Some people reported changing the user policies to not update drivers but W11 defaults it after a normal update. I find this very invasive and disrespectful to the user.
-
-
My main concern, though, is Windows 11 updating firmware for the BIOS. The region I live have constant power outages, so a real risk of having my MB bricked if the power goes off during one of these silent updates. I considered a nobreak but they are too noisy.
Check with your motherboard manufacturer.
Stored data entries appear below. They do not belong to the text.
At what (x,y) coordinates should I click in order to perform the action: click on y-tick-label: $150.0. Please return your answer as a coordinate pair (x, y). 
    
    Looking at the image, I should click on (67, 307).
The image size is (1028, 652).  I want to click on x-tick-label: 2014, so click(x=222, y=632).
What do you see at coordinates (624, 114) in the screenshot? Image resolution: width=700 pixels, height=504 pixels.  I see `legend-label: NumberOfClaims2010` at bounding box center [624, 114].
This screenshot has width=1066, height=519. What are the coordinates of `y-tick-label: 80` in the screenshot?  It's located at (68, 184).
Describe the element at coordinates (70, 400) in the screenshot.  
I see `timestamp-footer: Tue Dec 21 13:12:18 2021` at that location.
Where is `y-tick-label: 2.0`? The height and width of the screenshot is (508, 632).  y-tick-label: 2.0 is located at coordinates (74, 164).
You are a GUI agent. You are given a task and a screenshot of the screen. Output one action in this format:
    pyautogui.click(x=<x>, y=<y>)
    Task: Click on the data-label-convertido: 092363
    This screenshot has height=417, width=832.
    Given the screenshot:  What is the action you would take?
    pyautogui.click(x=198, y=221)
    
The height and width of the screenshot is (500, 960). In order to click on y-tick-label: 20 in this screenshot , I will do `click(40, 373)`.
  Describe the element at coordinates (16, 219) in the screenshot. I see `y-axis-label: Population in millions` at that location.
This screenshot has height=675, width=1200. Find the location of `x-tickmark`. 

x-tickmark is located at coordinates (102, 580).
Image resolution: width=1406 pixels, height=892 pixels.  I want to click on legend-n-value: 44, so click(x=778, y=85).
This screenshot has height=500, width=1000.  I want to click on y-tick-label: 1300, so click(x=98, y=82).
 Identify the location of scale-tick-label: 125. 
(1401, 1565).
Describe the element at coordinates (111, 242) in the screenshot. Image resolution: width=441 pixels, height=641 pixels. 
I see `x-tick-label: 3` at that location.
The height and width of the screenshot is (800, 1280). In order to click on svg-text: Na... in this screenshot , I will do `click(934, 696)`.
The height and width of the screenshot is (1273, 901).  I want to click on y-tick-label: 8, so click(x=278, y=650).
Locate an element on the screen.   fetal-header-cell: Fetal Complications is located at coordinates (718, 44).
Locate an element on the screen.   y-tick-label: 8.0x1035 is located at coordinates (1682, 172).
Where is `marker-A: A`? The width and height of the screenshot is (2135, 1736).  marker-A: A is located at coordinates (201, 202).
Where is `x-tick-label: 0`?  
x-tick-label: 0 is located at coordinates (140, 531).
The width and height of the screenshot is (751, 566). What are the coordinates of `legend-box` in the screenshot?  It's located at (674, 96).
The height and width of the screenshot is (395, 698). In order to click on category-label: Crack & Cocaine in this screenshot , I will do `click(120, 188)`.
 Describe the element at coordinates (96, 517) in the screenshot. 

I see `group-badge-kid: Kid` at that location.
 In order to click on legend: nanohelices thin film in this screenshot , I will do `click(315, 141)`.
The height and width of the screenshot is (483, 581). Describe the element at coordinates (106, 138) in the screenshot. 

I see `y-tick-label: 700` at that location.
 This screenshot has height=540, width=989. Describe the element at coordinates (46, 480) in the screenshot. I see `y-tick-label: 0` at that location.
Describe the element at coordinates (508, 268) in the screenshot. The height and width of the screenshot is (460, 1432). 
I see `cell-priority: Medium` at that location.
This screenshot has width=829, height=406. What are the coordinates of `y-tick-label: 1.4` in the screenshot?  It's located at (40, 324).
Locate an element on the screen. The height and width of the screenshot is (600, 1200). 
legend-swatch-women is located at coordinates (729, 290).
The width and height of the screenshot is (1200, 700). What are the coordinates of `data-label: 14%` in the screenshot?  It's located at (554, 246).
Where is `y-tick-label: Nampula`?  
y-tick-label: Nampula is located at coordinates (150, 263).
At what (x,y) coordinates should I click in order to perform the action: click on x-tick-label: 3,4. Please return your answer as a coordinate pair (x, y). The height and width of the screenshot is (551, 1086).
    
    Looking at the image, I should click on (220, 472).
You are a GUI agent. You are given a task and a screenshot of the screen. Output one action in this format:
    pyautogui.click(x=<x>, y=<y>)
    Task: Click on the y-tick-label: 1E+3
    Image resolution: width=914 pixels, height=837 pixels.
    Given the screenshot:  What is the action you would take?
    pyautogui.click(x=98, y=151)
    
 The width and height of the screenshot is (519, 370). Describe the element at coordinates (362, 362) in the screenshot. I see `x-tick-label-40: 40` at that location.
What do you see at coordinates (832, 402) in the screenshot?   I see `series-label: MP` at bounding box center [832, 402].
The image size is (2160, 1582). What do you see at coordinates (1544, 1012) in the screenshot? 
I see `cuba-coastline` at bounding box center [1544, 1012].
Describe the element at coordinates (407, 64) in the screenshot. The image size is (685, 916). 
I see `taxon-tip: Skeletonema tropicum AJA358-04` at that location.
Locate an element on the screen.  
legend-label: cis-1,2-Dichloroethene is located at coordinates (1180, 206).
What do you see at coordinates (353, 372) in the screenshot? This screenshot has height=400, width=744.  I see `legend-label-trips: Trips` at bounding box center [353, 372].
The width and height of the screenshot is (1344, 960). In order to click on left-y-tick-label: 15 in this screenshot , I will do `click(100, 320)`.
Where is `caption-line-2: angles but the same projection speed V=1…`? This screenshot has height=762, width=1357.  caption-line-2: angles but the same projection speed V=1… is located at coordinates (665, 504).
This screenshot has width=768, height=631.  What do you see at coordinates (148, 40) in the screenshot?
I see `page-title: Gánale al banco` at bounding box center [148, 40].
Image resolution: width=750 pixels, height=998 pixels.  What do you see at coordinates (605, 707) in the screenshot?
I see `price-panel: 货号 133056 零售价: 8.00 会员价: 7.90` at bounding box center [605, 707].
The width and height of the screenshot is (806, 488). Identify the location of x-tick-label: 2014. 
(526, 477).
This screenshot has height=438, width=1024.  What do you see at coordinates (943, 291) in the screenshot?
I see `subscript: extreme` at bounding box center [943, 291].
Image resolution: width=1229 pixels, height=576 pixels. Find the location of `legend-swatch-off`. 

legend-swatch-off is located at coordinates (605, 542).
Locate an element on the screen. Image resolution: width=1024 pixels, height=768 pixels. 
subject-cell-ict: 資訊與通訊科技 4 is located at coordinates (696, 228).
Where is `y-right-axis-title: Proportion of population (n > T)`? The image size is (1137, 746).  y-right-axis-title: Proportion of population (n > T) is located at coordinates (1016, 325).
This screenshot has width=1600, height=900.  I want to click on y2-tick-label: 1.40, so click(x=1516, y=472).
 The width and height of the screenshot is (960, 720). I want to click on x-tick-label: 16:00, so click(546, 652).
Ever since motherboards implemented UEFI Capsule Updates, the only role of a properly designed "BIOS flasher" like Windows Update is to download and unzip the new firmware file into a special "available updates waiting to be installed" section of the motherboard's flash memory.
The motherboard is responsible for noticing that an updated version is available during boot-up and actually installing it and flash memory is cheap enough that a responsible motherboard manufacturer should be doing the same kind of A/B updating that things like Android OTA use.
(A/B updating is basically the fully automatic, "all in a single chip" counterpart to Gigabyte DualBIOS, where it has space allocated for two copies of the UEFI firmware (A and B) and a bit that acts as a "Which copy should I try to boot using?" switch. To do A/B updating you overwrite the copy you're not using and then only flip the switch to point to it after the update has completed and you've run all your safety checks. If you know how double-buffering works in graphics, think double-buffering but for firmware updates.)
...though, personally, I'd recommend buying a UPS. I live in the countryside and, while power outages are infrequent, I can't remember how I lived without a battery to ride over power flickers and give me the ability to save my work and cleanly shut down during extended outages. (Well, that and I'm glad that my needs for PCs with Internet connectivity can be met with Linux and my needs for gaming can be met with my stable of Internet-less Windows 7, XP, and 98SE PCs. Windows 11 is indeed bad.)
-
Nope, this is my old account I just found looking in my emails! So cool to be back on my old account I forgot about :P
I now use Windows 11.... and my PC is way better than it was back then -- though, my rtx 3070 is not what I want. I ordered a 5090 and I guess someone stole it because UPS can't find it. I guess I'll accept the refund and be happy with what I have.
-
I been using windows 7 embedded in pro mode since 2018, never had it crash on me, and i been to some shady websites. Why said windows 7 is not secure, when it works flawlessly for years and years on the same laptop. My laptop hardware is probably going to die before windows 7 becomes too corrupt to boot lol. My laptop originally came with 10 and i crashed it with in a week, that's when i knew, there is no way i am going to deal with such horrible made windows. I am still using it, the only problem, i cant update browsers data so now credit card websites block me. lol. (I usually use my laptop for downloads and sometimes leave it on for 12 hrs online at a time) so this is not a ones a week online, this is everyday i go on the internet, still stable since 2018, not a single reinstall.
Which brings me to my question. Is there is a older browser that can support internet radio player, like there player on there website, but has the ability to resume playback after system resume? i used to be able to do that with no problem, but as the browser got updates, it no longer works and it stops the player when system goes into hibernate mode.
-
I still use windows 7 along with windows 10 dual-boot. I like it because its highly stable and simple and it has no ads, almost no telemetry. I regularly use the internet on it, watch videos, run software and browse the internet. It works pretty well, although you can't play new games with a rare exception and most new non open source software. I should add I am able to a nvme drive on it as well although its not natively supported by using a tool by msi which adds this. This works for non-msi motherboards as well!